• **EXERCISE AIM**
Your job is to restate each entry word for word.

• **RECORDS**
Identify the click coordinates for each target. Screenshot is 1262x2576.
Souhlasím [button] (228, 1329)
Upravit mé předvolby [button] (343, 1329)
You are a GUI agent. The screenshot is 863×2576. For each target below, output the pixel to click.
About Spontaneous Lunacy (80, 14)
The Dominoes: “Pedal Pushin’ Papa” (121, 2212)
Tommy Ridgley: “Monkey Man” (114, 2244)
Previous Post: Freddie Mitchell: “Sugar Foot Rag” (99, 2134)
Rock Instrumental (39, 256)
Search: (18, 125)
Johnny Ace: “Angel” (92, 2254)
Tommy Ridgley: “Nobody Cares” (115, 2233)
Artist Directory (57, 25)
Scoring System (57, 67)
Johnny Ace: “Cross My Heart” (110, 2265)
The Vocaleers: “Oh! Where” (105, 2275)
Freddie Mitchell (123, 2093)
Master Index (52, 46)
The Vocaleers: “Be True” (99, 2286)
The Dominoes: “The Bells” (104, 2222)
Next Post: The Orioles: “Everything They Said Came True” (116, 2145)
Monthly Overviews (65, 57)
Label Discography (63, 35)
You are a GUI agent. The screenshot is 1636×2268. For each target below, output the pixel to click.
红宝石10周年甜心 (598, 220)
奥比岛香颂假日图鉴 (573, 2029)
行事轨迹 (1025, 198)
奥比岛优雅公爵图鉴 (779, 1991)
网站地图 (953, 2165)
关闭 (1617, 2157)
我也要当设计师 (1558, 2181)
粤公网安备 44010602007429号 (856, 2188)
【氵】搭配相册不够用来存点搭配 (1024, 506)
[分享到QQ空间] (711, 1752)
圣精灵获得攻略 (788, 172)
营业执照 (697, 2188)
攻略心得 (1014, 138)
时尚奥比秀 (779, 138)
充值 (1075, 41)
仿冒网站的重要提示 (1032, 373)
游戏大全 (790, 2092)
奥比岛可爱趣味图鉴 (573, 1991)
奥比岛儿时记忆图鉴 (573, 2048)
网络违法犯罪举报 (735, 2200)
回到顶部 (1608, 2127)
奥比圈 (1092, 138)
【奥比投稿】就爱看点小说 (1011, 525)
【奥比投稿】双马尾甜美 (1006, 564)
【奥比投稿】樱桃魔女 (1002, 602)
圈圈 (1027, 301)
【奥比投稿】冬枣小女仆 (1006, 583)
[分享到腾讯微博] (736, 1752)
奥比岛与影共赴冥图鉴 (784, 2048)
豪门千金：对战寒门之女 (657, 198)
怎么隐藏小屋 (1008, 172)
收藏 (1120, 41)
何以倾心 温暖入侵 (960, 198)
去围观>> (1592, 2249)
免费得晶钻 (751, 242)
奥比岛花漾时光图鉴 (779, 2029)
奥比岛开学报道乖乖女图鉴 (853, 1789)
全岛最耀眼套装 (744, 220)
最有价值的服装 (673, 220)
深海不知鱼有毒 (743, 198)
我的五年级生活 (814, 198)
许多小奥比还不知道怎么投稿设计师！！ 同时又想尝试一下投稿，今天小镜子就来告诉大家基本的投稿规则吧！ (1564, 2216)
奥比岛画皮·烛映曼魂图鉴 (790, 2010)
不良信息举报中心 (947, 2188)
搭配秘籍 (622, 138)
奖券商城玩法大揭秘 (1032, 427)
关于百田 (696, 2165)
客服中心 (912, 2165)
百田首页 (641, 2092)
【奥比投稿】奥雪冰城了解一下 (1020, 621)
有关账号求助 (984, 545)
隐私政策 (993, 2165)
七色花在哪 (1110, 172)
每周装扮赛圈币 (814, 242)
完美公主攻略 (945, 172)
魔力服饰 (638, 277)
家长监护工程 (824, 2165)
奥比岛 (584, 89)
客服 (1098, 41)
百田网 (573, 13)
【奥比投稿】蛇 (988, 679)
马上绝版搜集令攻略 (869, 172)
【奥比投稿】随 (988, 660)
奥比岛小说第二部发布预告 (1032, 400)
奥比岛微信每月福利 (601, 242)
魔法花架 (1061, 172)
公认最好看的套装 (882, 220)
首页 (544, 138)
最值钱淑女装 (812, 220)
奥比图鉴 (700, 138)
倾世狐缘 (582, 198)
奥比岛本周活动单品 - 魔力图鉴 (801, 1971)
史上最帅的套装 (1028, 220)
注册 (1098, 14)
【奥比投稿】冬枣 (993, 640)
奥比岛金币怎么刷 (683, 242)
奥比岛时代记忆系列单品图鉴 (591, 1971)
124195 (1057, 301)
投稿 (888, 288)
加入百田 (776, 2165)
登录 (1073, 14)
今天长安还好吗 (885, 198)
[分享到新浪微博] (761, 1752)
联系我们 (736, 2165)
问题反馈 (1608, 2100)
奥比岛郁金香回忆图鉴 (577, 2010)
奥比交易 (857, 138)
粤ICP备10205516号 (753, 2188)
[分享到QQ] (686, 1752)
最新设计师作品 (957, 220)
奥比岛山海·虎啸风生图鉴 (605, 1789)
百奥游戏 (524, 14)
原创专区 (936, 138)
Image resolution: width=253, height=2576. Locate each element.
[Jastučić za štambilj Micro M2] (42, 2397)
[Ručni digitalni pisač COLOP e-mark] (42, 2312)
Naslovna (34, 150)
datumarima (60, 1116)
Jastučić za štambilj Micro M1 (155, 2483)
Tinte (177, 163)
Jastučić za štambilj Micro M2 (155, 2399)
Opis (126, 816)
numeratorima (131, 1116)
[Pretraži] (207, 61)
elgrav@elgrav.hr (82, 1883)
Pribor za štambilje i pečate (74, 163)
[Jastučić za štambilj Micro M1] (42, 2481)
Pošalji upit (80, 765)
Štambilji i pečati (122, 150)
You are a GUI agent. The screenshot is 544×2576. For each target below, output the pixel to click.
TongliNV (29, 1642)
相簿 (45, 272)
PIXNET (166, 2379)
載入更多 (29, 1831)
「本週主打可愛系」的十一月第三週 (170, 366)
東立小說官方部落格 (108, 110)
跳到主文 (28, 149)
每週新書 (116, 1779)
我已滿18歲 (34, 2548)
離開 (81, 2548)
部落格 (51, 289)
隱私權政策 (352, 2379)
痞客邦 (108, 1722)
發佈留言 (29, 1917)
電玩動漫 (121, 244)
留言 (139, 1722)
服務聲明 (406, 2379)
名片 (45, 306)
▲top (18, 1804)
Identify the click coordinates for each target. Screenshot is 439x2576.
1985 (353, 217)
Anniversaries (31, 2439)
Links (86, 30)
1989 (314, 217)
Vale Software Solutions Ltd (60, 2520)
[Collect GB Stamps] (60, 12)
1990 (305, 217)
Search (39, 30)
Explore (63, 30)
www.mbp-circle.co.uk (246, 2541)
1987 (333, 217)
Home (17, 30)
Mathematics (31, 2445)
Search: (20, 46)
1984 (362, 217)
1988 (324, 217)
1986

• **RESPONSE TO THIS EXERCISE**
Identify the click coordinates for each target. Screenshot is 1262x2576.
Souhlasím [button] (228, 1329)
Upravit mé předvolby [button] (343, 1329)
You are a GUI agent. The screenshot is 863×2576. For each target below, output the pixel to click.
About Spontaneous Lunacy (80, 14)
The Dominoes: “Pedal Pushin’ Papa” (121, 2212)
Tommy Ridgley: “Monkey Man” (114, 2244)
Previous Post: Freddie Mitchell: “Sugar Foot Rag” (99, 2134)
Rock Instrumental (39, 256)
Search: (18, 125)
Johnny Ace: “Angel” (92, 2254)
Tommy Ridgley: “Nobody Cares” (115, 2233)
Artist Directory (57, 25)
Scoring System (57, 67)
Johnny Ace: “Cross My Heart” (110, 2265)
The Vocaleers: “Oh! Where” (105, 2275)
Freddie Mitchell (123, 2093)
Master Index (52, 46)
The Vocaleers: “Be True” (99, 2286)
The Dominoes: “The Bells” (104, 2222)
Next Post: The Orioles: “Everything They Said Came True” (116, 2145)
Monthly Overviews (65, 57)
Label Discography (63, 35)
You are a GUI agent. The screenshot is 1636×2268. For each target below, output the pixel to click.
红宝石10周年甜心 (598, 220)
奥比岛香颂假日图鉴 (573, 2029)
行事轨迹 (1025, 198)
奥比岛优雅公爵图鉴 (779, 1991)
网站地图 (953, 2165)
关闭 (1617, 2157)
我也要当设计师 (1558, 2181)
粤公网安备 44010602007429号 (856, 2188)
【氵】搭配相册不够用来存点搭配 (1024, 506)
[分享到QQ空间] (711, 1752)
圣精灵获得攻略 (788, 172)
营业执照 (697, 2188)
攻略心得 (1014, 138)
时尚奥比秀 (779, 138)
充值 (1075, 41)
仿冒网站的重要提示 (1032, 373)
游戏大全 (790, 2092)
奥比岛可爱趣味图鉴 (573, 1991)
奥比岛儿时记忆图鉴 (573, 2048)
网络违法犯罪举报 (735, 2200)
回到顶部 (1608, 2127)
奥比圈 (1092, 138)
【奥比投稿】就爱看点小说 (1011, 525)
【奥比投稿】双马尾甜美 (1006, 564)
【奥比投稿】樱桃魔女 (1002, 602)
圈圈 (1027, 301)
【奥比投稿】冬枣小女仆 (1006, 583)
[分享到腾讯微博] (736, 1752)
奥比岛与影共赴冥图鉴 (784, 2048)
豪门千金：对战寒门之女 (657, 198)
怎么隐藏小屋 (1008, 172)
收藏 (1120, 41)
何以倾心 温暖入侵 (960, 198)
去围观>> (1592, 2249)
免费得晶钻 (751, 242)
奥比岛花漾时光图鉴 (779, 2029)
奥比岛开学报道乖乖女图鉴 (853, 1789)
全岛最耀眼套装 (744, 220)
最有价值的服装 (673, 220)
深海不知鱼有毒 (743, 198)
我的五年级生活 (814, 198)
许多小奥比还不知道怎么投稿设计师！！ 同时又想尝试一下投稿，今天小镜子就来告诉大家基本的投稿规则吧！ (1564, 2216)
奥比岛画皮·烛映曼魂图鉴 (790, 2010)
不良信息举报中心 (947, 2188)
搭配秘籍 (622, 138)
奖券商城玩法大揭秘 (1032, 427)
关于百田 (696, 2165)
客服中心 (912, 2165)
百田首页 (641, 2092)
【奥比投稿】奥雪冰城了解一下 (1020, 621)
有关账号求助 (984, 545)
隐私政策 (993, 2165)
七色花在哪 (1110, 172)
每周装扮赛圈币 (814, 242)
完美公主攻略 (945, 172)
魔力服饰 (638, 277)
家长监护工程 (824, 2165)
奥比岛 (584, 89)
客服 (1098, 41)
百田网 (573, 13)
【奥比投稿】蛇 (988, 679)
马上绝版搜集令攻略 (869, 172)
【奥比投稿】随 (988, 660)
奥比岛小说第二部发布预告 (1032, 400)
奥比岛微信每月福利 (601, 242)
魔法花架 (1061, 172)
公认最好看的套装 (882, 220)
首页 (544, 138)
最值钱淑女装 (812, 220)
奥比图鉴 (700, 138)
倾世狐缘 (582, 198)
奥比岛本周活动单品 - 魔力图鉴 (801, 1971)
史上最帅的套装 (1028, 220)
注册 (1098, 14)
【奥比投稿】冬枣 (993, 640)
奥比岛金币怎么刷 (683, 242)
奥比岛时代记忆系列单品图鉴 (591, 1971)
124195 (1057, 301)
投稿 (888, 288)
加入百田 (776, 2165)
登录 (1073, 14)
今天长安还好吗 (885, 198)
[分享到新浪微博] (761, 1752)
联系我们 (736, 2165)
问题反馈 (1608, 2100)
奥比岛郁金香回忆图鉴 (577, 2010)
奥比交易 (857, 138)
粤ICP备10205516号 (753, 2188)
[分享到QQ] (686, 1752)
最新设计师作品 (957, 220)
奥比岛山海·虎啸风生图鉴 (605, 1789)
百奥游戏 (524, 14)
原创专区 (936, 138)
Image resolution: width=253, height=2576. Locate each element.
[Jastučić za štambilj Micro M2] (42, 2397)
[Ručni digitalni pisač COLOP e-mark] (42, 2312)
Naslovna (34, 150)
datumarima (60, 1116)
Jastučić za štambilj Micro M1 (155, 2483)
Tinte (177, 163)
Jastučić za štambilj Micro M2 (155, 2399)
Opis (126, 816)
numeratorima (131, 1116)
[Pretraži] (207, 61)
elgrav@elgrav.hr (82, 1883)
Pribor za štambilje i pečate (74, 163)
[Jastučić za štambilj Micro M1] (42, 2481)
Pošalji upit (80, 765)
Štambilji i pečati (122, 150)
You are a GUI agent. The screenshot is 544×2576. For each target below, output the pixel to click.
TongliNV (29, 1642)
相簿 (45, 272)
PIXNET (166, 2379)
載入更多 (29, 1831)
「本週主打可愛系」的十一月第三週 (170, 366)
東立小說官方部落格 (108, 110)
跳到主文 (28, 149)
每週新書 (116, 1779)
我已滿18歲 (34, 2548)
離開 (81, 2548)
部落格 (51, 289)
隱私權政策 (352, 2379)
痞客邦 (108, 1722)
發佈留言 (29, 1917)
電玩動漫 (121, 244)
留言 (139, 1722)
服務聲明 (406, 2379)
名片 (45, 306)
▲top (18, 1804)
Identify the click coordinates for each target. Screenshot is 439x2576.
1985 (353, 217)
Anniversaries (31, 2439)
Links (86, 30)
1989 (314, 217)
Vale Software Solutions Ltd (60, 2520)
[Collect GB Stamps] (60, 12)
1990 (305, 217)
Search (39, 30)
Explore (63, 30)
www.mbp-circle.co.uk (246, 2541)
1987 (333, 217)
Home (17, 30)
Mathematics (31, 2445)
Search: (20, 46)
1984 (362, 217)
1988 (324, 217)
1986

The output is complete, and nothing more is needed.